Maranzano werd door Vito Cascio Ferro naar New York gestuurd om de Amerikaanse maffia onder controle te krijgen. Joe Masseria was daar toen capo di tutti capi van New York en Maranzano verklaarde hem de oorlog (de Castellammarijnse oorlog genoemd).
Lucky Luciano, toen werkend voor Joe Masseria, voegde zich bij Maranzano en vermoordde zijn vorige don Masseria. Maranzano werd capo di tutti capi van New York.

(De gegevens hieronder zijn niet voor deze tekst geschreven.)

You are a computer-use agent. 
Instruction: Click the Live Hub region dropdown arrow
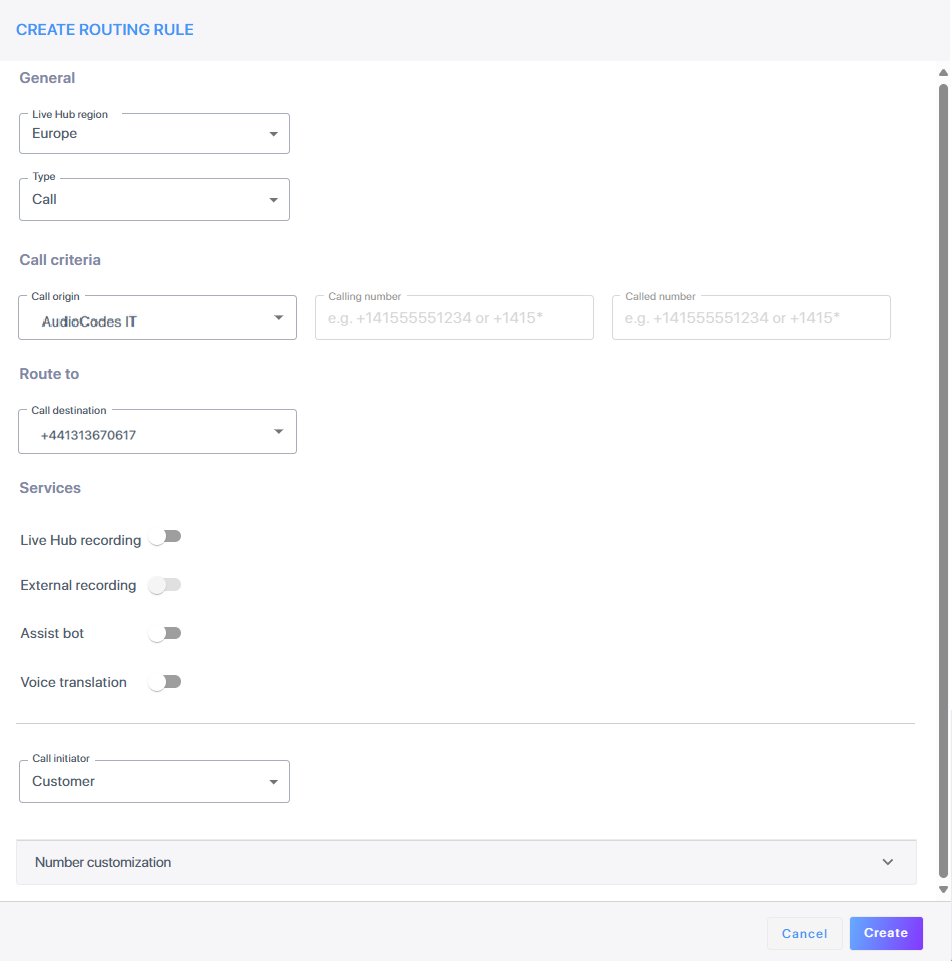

Maranzano begon Lucky Luciano en zijn handlangers te vrezen. Hij vond dat Luciano een gevaar voor hem begon te vormen omdat hij steeds meer macht verzamelde. Maranzano stelde een lijst op van mensen die vermoord moesten worden. Op deze lijst stonden onder anderen Lucky Luciano, Al Capone, Frank Costello, Vito Genovese, Joe Adonis en Dutch Schultz. Maranzano huurde de Ierse huurmoordenaar Vincent "Mad Dog" Coll in om deze klus te klaren. Tommy Lucchese, Luciano's insider, kwam hierachter en lichtte Luciano in. Deze handelde vervolgens snel en was Maranzano een stap voor. Luciano's mannen, vermomd als belastingfunctionarissen en politiemannen, kwamen Maranzano's kantoor binnen op de 8e verdieping van de Helmsley Building en vermoordden hem. Lucky Luciano greep de macht en was nu capo di tutti capi.